19 February 2009

Moustache Parade

Last New Year's night saw me making a drunken resolution to grow an outrageous and over-the-top moustache.

The Ancient Romans knew a thing or two about moustaches and had very firm cultural opinions on the wider issue of facial hair.

In early Roman times the sources reveal that beards were probably common, if not fashionable among Romans. However, towards the later Republic it became almost universal fashion – at least amongst the elite - to be close-cropped and well-shaven. Scipio Africanus in the third century BC is reputed to be amongst the first prominent Roman to have taken up the new clean shaven fashion. This new attitude endured throughout the great expansionist period of the late Republic and the Early Imperial periods.

At the heart of this trend, it is no exaggeration to say that the well-kept and above all clean-shaven view that Romans held of themselves, was an important facet of their collective cultural psyche: informing a self-definition that viewed the absence of facial hair as synonymous with sophistication and indeed higher civilisation. It was partially this custom that most visibly set Romans apart from the sea of more ‘barbarous’ and commonly bearded peoples that threatened the fringes of empire. Amongst material Roman evidence it is most conspicuous across several centuries that the enemies of Rome – especially among the tribal peoples of the European North - were depicted as bearded or moustached.





The Famous Hellenic statue of the ‘Dying Gaul’ sports a modest yet distinctive lip-brush .







Informed by the earlier Greek tradition, there was a general view that facial hair –excepting philosophers who had long been accepted as ‘beardy wierdes’ - was synonymous with the wild and barbarous tribes from the fringes of civilised empire.

A close view of this 3rd century Roman relief leaves us in little doubt how to spot the enemies of Rome.
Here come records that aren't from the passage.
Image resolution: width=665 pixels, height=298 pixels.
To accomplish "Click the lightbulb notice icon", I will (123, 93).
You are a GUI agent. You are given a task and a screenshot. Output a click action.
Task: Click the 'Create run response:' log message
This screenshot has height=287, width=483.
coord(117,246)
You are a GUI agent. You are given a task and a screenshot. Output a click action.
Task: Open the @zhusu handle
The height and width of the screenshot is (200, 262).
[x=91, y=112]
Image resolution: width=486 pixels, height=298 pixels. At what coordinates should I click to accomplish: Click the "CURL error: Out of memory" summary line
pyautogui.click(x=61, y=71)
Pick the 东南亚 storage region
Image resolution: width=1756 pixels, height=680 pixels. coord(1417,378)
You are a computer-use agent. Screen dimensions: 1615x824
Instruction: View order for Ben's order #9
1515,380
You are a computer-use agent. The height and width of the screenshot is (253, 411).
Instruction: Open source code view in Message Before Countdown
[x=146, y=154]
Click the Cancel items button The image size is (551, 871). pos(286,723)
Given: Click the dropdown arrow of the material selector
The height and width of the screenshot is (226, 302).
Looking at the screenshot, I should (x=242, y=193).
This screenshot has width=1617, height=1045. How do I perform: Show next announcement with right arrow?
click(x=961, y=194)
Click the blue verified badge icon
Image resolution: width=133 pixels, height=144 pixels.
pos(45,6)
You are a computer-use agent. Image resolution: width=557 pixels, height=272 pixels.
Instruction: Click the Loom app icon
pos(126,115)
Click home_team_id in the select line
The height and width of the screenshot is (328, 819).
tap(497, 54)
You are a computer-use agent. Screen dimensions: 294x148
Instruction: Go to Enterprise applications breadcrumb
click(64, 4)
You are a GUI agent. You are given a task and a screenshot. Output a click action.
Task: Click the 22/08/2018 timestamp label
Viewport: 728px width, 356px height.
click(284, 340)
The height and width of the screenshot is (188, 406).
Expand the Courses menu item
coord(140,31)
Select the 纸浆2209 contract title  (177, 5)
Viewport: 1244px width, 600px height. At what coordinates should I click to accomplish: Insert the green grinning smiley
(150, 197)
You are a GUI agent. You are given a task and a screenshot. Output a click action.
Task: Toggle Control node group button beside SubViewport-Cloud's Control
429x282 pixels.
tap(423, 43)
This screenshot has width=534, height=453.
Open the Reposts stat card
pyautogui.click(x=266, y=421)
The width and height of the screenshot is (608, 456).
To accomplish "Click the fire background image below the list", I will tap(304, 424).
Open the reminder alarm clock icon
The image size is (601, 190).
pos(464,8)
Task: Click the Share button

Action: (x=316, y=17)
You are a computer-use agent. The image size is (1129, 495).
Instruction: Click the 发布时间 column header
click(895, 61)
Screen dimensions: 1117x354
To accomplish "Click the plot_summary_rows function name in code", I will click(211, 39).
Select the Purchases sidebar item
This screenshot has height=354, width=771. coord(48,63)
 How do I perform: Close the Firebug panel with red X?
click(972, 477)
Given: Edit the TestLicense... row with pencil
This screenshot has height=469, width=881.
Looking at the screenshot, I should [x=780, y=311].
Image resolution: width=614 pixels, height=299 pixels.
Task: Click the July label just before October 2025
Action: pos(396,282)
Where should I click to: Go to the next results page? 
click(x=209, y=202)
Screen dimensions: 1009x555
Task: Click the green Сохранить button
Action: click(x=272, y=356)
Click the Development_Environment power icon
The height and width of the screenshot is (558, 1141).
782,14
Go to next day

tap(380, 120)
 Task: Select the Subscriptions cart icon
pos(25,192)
Caesar’s famous Gallic advisory Vercingetorix – albeit depicted on a modern statue - sports some serious lip fluff that’s not to be messed with.



 
Roman attitudes to beards did at times fluctuate with fashion, but it was not reportedly until the advent of the emperor Hadrian (117 – 138 AD) that beards received a fundamental and long standing imperial endorsement.

Perhaps I will be the first emperor to go specifically for the handle bar moustache look! :-)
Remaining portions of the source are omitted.